▸ EXERCISE DESCRIPTION
Across the entries that follow, work out the number of lines containing the string "This", and state it alone.

SOURCE INFORMATION: Begin

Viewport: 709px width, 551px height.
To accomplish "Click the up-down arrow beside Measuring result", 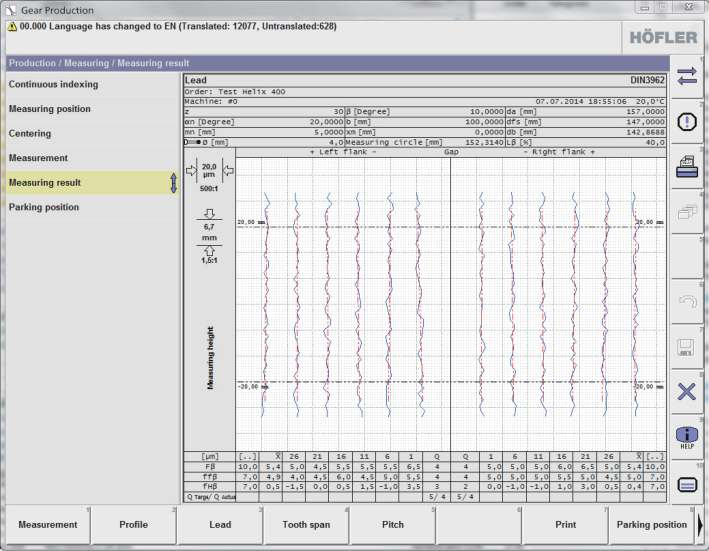I will pos(174,183).
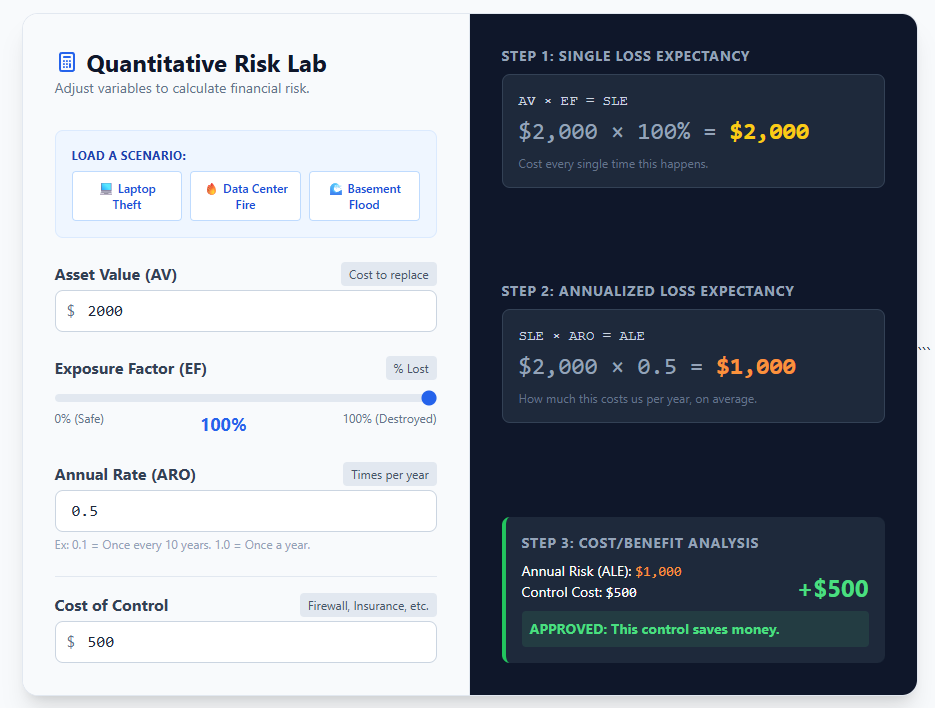935x708 pixels.
Task: Load the Laptop Theft scenario
Action: pyautogui.click(x=127, y=196)
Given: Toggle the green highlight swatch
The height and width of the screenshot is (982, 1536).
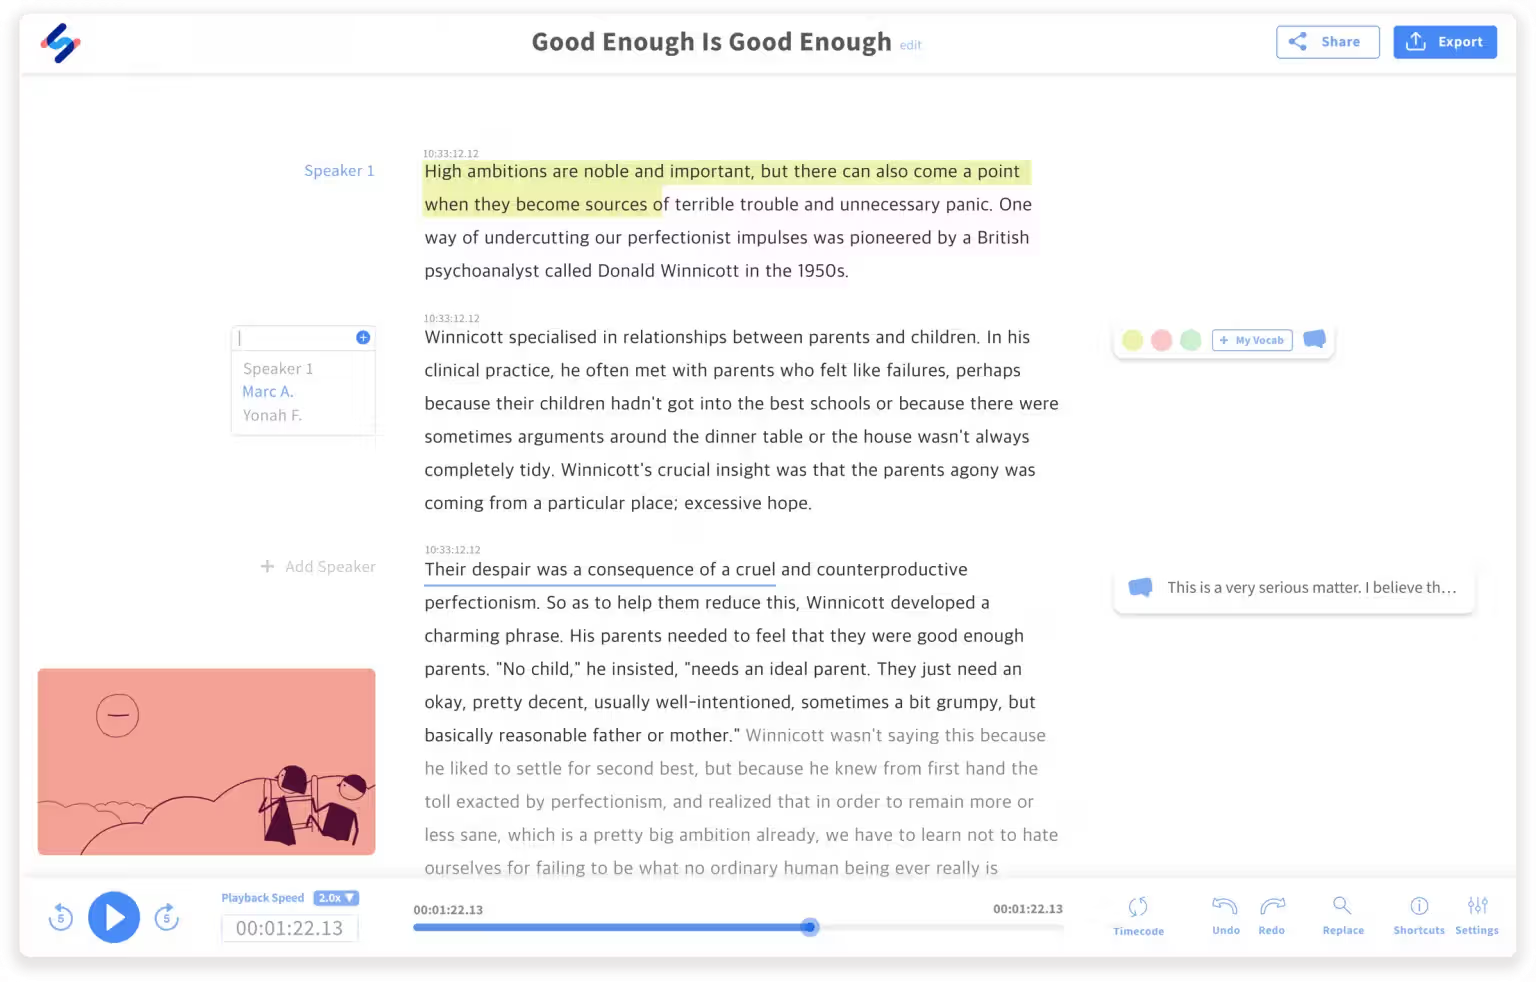Looking at the screenshot, I should [x=1190, y=340].
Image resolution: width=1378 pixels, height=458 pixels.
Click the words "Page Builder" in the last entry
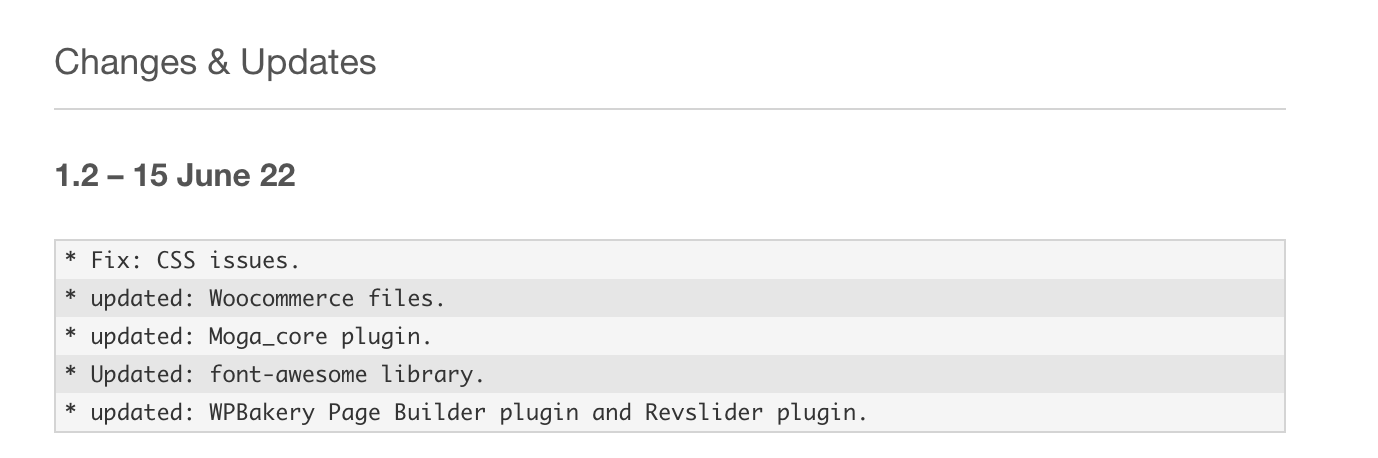click(x=386, y=412)
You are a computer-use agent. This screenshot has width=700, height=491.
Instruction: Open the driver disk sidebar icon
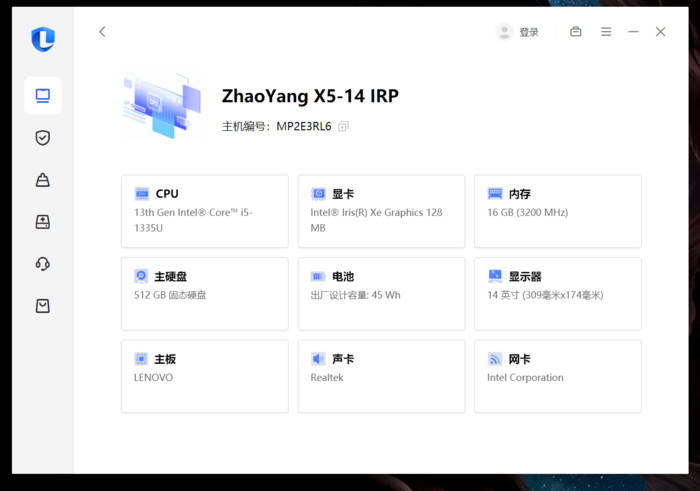(43, 222)
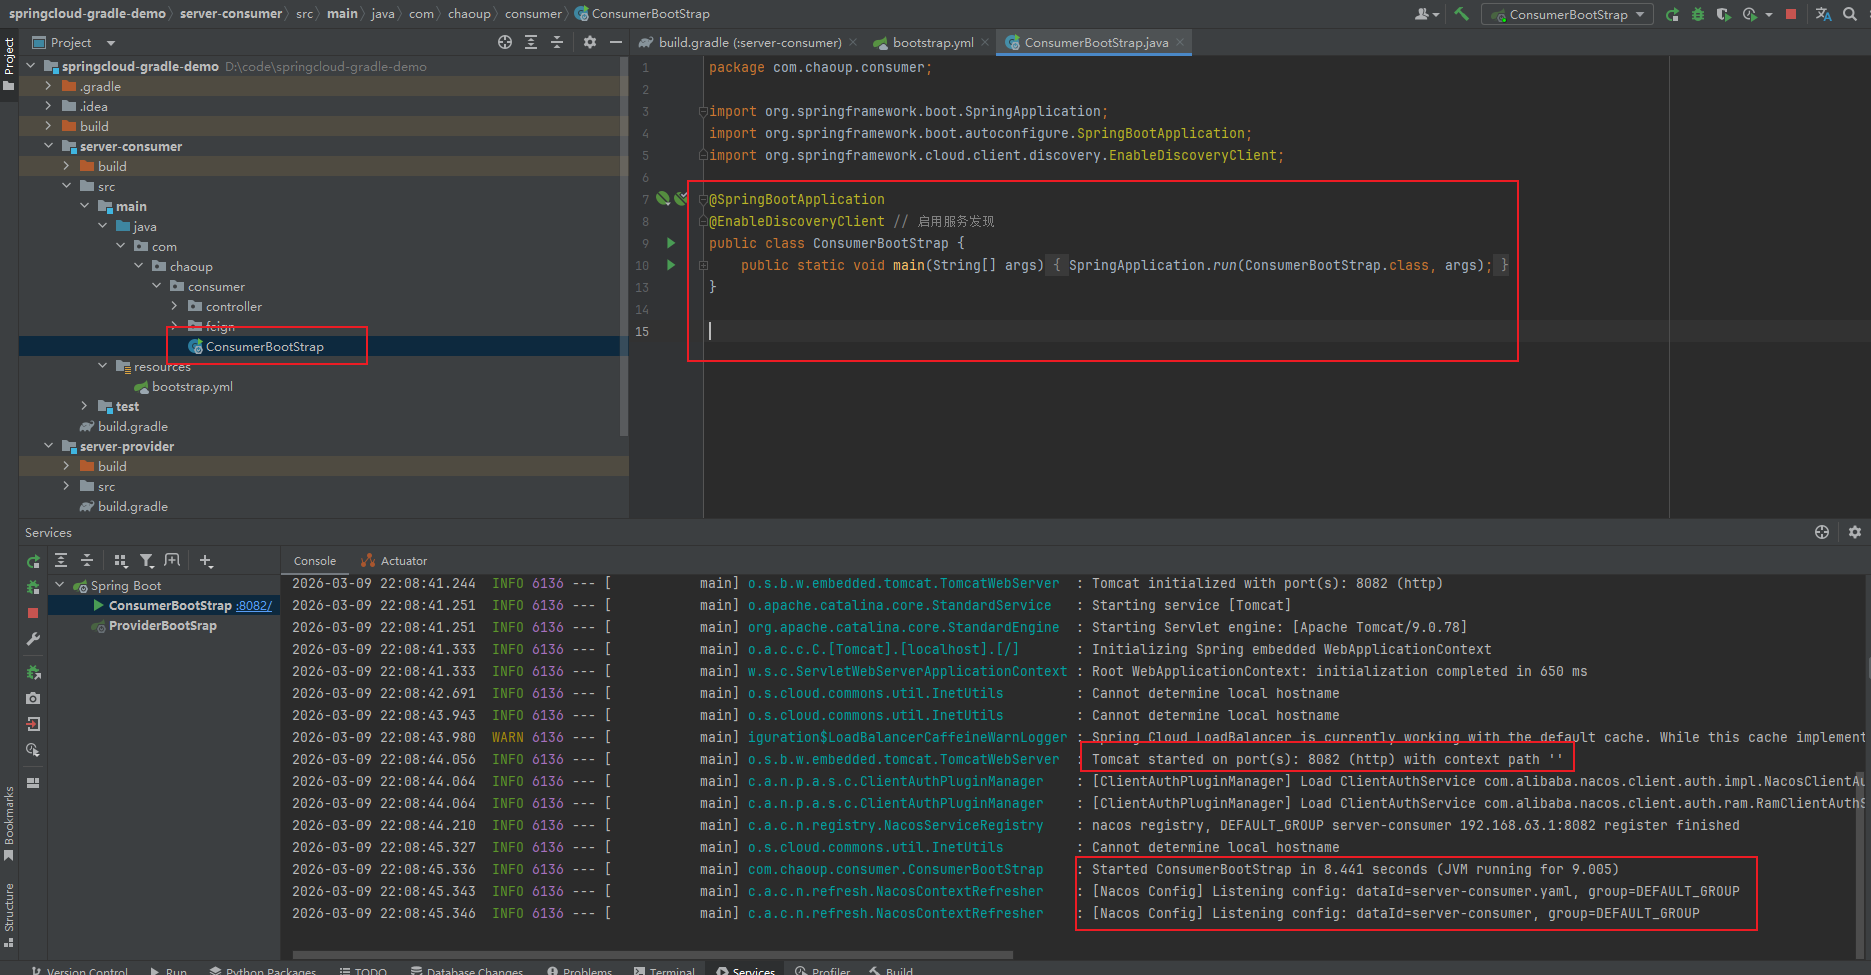Rerun ConsumerBootStrap from the top toolbar
The height and width of the screenshot is (975, 1871).
click(1672, 14)
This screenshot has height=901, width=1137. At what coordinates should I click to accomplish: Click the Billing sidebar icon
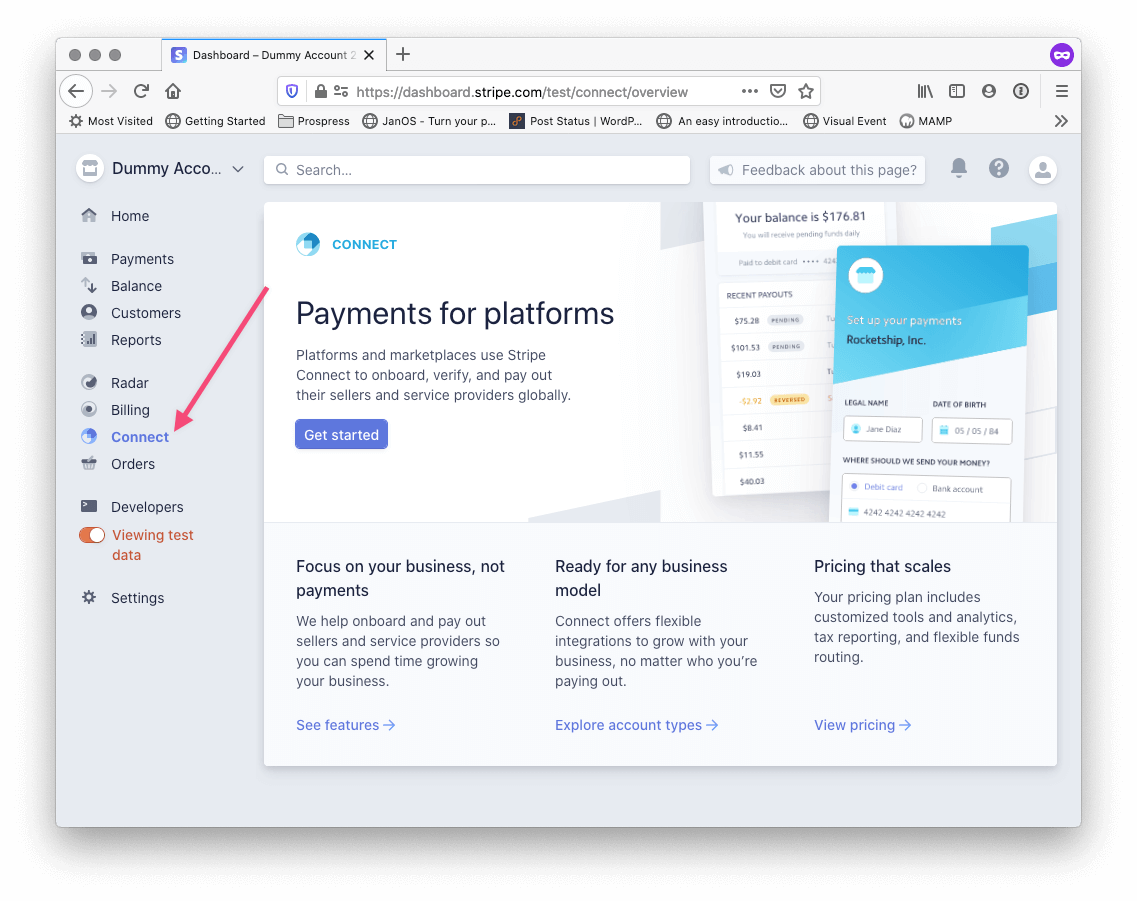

SOURCE INFORMATION: End

▸ WRITTEN ANSWER
2